___ Text segment ___

Turkmenistan’s reigning strongman Gurbanguly Berdimuhamedov bagged a new seven-year term, with nearly 98 percent of a weakly contested vote, electoral officials said yesterday, following a preliminary count.
The Central Commission for Elections and Referendums said at a press conference in the capital, Ashgabat, that turnout for the poll — in which eight men viewed as token opponents for Berdimuhamedov also competed — reached more than 97 percent.
Commission chief Gulmyrat Myradov did not even mention the shares of the vote gained on Sunday by the other candidates, but said: “Using this opportunity we would like to congratulate with all our hearts Gurbanguly Berdimuhamedov on his electoral victory.”
Photo: AP
Berdimuhamedov, 59, a former dentist and health minister, took power in 2006 after the death of the nation’s first president, Saparmurat Niyazov.
Casting his vote at a school in Ashgabat, Berdimuhamedov said the election would decide “the fate of the people for the coming seven years.”
“If I am elected then our policies aimed at improving the welfare of the people will continue,” Berdimuhamedov said.
Last year, Berdimuhamedov signed off on constitutional changes that paved the way for his lifelong rule by removing upper age limits for presidential candidates. Another change lengthened presidential terms from five to seven years. Voters in Ashgabat overwhelmingly said they were backing Berdimuhamedov.
“I voted for the first time and chose our president,” said Zokhra, an 18-year old student who was voting at her university.
“We are deciding our future,” Zokhra said, adding that she was handed one of Berdimuhamedov’s books and a bunch of flowers by officials after she cast her vote.
However, a number of people in and around the capital said they did not intend to vote, casting doubt on the official turnout figure. Taxi driver Sabir Rakhmanov said he could not participate because he is registered to vote in another region.
“I don’t think my vote would affect anything anyway,” he said. “The main thing is to have regular work. That’s something I would vote for.”
One-sided votes are typical in Central Asia, a Muslim-majority ex-Soviet region politically close to Russia and China, where reigning presidents are usually expected to die in power.

___ Provided data ___

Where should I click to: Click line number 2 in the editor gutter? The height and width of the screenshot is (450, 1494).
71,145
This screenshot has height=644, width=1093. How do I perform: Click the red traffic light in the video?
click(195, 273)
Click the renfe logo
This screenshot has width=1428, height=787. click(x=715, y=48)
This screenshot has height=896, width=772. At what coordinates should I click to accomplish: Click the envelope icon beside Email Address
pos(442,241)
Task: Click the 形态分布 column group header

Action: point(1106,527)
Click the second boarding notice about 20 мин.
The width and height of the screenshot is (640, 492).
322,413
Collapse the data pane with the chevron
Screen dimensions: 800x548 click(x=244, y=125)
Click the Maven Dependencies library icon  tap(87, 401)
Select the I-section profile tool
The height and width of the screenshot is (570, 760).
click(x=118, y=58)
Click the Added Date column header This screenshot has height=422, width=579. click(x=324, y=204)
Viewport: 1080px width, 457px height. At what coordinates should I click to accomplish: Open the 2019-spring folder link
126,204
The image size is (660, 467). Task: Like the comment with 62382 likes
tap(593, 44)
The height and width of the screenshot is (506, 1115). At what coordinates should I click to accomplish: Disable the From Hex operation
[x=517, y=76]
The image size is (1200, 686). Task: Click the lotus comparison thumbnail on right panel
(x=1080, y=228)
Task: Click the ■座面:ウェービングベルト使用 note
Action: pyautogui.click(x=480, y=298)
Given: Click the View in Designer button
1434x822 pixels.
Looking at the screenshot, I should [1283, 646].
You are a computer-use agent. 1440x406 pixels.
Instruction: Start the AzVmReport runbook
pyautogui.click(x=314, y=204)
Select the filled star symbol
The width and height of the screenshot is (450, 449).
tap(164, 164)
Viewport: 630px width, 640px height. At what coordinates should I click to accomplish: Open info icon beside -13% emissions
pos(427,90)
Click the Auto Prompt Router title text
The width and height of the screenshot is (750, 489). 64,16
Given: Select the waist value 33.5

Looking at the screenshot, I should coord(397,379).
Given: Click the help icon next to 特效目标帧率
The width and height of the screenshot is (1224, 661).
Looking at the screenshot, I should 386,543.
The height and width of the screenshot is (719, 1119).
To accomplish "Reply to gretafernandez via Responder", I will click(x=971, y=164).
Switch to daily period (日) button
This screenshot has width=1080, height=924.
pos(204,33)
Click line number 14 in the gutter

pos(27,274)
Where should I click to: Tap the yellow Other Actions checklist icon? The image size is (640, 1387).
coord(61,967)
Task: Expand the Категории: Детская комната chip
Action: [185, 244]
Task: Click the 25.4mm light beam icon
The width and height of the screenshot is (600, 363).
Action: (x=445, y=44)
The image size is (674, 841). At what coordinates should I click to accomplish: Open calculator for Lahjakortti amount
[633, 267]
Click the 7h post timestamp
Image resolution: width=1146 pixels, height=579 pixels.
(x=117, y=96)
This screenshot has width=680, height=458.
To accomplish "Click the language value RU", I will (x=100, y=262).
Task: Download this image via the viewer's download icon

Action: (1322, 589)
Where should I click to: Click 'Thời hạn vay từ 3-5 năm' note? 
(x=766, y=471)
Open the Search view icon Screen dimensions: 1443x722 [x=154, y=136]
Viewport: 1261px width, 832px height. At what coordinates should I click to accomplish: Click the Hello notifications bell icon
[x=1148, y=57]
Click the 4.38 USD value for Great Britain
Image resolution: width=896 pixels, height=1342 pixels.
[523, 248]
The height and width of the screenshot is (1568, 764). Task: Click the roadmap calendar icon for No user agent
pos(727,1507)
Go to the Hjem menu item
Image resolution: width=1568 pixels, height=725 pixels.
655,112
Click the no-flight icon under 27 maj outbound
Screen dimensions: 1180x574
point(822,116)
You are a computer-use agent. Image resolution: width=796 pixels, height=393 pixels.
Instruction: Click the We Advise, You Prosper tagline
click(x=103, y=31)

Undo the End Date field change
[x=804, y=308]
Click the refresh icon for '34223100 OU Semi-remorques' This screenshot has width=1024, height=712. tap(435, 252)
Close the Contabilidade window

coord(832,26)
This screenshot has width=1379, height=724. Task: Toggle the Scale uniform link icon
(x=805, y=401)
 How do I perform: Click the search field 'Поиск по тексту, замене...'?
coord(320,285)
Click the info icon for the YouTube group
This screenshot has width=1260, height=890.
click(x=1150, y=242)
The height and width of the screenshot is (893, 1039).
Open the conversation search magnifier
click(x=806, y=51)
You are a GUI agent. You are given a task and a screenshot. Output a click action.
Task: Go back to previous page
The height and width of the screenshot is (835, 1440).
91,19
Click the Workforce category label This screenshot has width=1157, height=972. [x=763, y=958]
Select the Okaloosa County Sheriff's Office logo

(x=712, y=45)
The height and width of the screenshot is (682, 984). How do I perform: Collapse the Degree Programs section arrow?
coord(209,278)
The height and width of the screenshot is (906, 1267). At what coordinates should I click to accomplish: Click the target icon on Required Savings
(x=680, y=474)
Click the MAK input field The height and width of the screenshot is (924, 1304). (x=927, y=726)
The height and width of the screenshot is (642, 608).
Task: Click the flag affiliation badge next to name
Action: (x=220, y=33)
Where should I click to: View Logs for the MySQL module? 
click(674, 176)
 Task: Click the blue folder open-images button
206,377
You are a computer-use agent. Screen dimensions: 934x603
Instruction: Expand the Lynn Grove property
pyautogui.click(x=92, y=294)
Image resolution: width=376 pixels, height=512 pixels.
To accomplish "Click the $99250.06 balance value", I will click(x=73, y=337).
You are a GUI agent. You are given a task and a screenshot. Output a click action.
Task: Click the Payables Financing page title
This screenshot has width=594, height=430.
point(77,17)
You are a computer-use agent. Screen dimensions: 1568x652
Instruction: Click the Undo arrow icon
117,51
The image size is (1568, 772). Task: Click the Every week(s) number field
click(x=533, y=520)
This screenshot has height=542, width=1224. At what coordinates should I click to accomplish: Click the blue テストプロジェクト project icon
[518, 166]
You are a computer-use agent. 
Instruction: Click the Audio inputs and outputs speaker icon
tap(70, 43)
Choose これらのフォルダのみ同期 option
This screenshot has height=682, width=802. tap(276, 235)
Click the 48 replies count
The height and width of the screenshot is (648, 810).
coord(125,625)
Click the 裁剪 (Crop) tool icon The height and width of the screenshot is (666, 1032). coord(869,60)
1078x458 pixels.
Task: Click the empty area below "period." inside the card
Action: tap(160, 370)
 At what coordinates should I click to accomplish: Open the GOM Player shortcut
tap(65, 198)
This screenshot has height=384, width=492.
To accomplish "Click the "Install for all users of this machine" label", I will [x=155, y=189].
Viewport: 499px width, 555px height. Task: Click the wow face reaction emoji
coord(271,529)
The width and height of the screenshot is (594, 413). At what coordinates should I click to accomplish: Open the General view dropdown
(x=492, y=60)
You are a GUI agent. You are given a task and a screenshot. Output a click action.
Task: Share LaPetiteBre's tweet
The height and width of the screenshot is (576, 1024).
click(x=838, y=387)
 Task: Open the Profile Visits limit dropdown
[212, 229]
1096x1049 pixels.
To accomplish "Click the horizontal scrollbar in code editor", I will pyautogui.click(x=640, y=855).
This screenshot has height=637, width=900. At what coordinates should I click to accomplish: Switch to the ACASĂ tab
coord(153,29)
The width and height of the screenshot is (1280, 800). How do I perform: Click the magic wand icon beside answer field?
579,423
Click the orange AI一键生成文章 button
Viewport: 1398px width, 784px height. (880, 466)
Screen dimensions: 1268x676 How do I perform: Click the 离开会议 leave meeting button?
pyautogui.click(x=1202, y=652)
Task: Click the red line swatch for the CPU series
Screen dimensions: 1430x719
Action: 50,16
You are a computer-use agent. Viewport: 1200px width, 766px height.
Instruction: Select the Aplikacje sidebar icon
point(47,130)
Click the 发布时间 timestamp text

___

Write out the passage of the Turkmenistan election article above, starting at "Casting his vote" and ending at "were backing Berdimuhamedov.".

Output for this task.
Casting his vote at a school in Ashgabat, Berdimuhamedov said the election would decide “the fate of the people for the coming seven years.”
“If I am elected then our policies aimed at improving the welfare of the people will continue,” Berdimuhamedov said.
Last year, Berdimuhamedov signed off on constitutional changes that paved the way for his lifelong rule by removing upper age limits for presidential candidates. Another change lengthened presidential terms from five to seven years. Voters in Ashgabat overwhelmingly said they were backing Berdimuhamedov.